Set in Bangkok in the 1860s, Anna, a widowed British schoolteacher, has been hired to educate the children of the King of Siam. Anna is sweet-natured, but spirited and though their relationship can be unconventional and tempestuous, it is not long before she wins the heart and mind of her employer. But, as a moderniser in an imperialistic world, he is struggling with his own principles and ideology. From the first scene, my breath was taken away and I was hooked. I was in awe of the huge boat on stage and how real it all felt. I floated along the beautiful songs, felt each emotion with the characters and was left feeling completely fulfilled. I am not ashamed to say I even shed a tear. This show is phenomenal and oozes quality out of every pore.
Darren Lee reprises his critically acclaimed USA national tour performance in the role of The King. Darren is an outstanding King. His strength and vulnerability are flawlessly executed by Darren. Darren only needs to raise an eyebrow and he conveys what we need to know. Every mannerism. Every movement. Every line delivered is an absolute joy and he rightly commands the stage with his presence.
Annalene Beechey is outstanding in the role of Anna. She is the modern-day Julie Andrews and her voice is just exquisite. Her demeanour makes it look effortless. She really is perfect in the role. Annalene says ‘I absolutely love playing Anna. Anna has a wonderful journey throughout this show, she’s tough, feisty, funny, warm and believes so passionately in the power of knowledge. But I was also a little worried about dancing the polka in that huge skirt! You stop and it keeps moving. And it’s very heavy, almost 20 kilos in weight!’ Actually, it’s so big she can’t wear it backstage. She has to climb into it in the wings of the theatre.
This story is just as relevant today as it was all those years ago. Perhaps even more so. It’s about a single working mother doing the best she can for her son. She fights for what she believes in and cares very deeply for the world. One of my personal favourite moments from the story has always been Uncle Tom’s Cabin. I did wonder how this would be portrayed and how a subject on slavery would be received in today’s society. However, it was not only tastefully done – it was faultless. Every moment and every dance move were exactly how it should be. Every expectation was exceeded in abundance.

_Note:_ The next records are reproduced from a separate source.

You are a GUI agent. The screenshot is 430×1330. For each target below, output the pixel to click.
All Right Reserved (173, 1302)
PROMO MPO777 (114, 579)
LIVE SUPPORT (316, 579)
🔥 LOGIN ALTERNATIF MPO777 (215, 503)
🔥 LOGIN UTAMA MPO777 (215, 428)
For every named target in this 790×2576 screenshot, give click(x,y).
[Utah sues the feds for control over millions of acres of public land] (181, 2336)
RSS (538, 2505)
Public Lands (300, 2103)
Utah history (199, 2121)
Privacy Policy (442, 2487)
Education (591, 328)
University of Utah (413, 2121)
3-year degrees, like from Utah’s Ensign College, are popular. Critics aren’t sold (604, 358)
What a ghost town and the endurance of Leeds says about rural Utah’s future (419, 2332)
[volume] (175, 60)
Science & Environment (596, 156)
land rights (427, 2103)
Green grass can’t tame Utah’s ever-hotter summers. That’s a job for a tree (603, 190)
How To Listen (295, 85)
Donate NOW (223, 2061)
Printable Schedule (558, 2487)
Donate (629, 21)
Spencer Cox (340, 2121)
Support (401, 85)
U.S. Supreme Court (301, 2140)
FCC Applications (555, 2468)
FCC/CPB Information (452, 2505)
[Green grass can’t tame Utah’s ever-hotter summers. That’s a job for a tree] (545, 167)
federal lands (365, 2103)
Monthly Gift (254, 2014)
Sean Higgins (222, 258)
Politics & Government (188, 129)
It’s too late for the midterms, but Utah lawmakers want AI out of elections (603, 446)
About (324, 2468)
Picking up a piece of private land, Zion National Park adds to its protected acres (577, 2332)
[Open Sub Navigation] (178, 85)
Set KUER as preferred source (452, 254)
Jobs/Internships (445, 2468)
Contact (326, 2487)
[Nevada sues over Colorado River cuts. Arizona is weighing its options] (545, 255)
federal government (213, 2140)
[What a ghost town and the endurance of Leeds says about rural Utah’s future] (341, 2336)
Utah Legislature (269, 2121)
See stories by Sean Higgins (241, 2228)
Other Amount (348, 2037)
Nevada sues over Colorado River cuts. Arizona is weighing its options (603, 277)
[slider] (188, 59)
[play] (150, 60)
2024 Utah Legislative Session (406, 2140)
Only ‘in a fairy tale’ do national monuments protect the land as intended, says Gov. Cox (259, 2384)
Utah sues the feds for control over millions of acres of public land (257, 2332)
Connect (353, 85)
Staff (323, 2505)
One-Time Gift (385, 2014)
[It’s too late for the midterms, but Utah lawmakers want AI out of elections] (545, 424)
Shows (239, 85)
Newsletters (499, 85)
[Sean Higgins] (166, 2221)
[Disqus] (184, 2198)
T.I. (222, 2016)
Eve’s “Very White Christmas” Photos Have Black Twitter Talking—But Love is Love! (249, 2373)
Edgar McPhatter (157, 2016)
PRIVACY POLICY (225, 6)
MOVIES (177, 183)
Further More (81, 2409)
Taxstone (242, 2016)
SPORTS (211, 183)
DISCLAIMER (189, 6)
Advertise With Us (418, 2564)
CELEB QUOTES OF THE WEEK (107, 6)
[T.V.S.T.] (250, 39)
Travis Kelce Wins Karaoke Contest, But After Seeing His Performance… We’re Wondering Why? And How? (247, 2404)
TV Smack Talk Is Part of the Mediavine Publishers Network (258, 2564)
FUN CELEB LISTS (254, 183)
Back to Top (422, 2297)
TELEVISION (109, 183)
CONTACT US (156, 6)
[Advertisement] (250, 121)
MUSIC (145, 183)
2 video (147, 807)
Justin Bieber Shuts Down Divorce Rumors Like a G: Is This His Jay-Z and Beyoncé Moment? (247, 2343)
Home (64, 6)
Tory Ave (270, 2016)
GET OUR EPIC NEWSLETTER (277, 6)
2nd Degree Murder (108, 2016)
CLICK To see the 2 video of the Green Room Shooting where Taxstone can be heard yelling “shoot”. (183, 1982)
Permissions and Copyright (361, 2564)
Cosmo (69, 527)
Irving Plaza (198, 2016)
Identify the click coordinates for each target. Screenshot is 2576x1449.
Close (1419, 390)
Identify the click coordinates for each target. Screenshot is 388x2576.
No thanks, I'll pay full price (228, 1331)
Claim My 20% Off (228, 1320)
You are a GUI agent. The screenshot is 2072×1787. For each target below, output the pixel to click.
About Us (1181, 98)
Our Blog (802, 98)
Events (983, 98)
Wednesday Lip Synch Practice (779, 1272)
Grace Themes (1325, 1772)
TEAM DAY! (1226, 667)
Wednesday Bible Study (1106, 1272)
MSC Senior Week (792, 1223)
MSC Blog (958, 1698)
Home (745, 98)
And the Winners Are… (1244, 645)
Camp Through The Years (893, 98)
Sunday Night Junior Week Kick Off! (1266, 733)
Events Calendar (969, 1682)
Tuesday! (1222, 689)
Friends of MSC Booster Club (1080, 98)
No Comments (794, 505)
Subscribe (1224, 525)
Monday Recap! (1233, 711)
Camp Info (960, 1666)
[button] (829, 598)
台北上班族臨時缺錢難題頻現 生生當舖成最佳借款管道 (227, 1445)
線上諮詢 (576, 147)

The outstanding cast are matched with a breath-taking set design by Michael Yeargan, who has outdone himself. To match the sets, the costumes are sublime. Costume designer Catherine Zuber should win an award for such beautifully designed outfits. I found myself coveting not just Anna’s dress but indeed the Siamese male attire too. With classic numbers including I Whistle a Happy Tune, Getting to Know You, Hello Young Lovers, Something Wonderful and Shall We Dance?, choreography by Christopher Gattelli, and with a tale that takes you on a roller-coaster journey of laughs and tears - If you only see one show this year – this is the one. Shall we dance? Yes let’s!
The King and I is at Milton Keynes Theatre until 7 March 2020.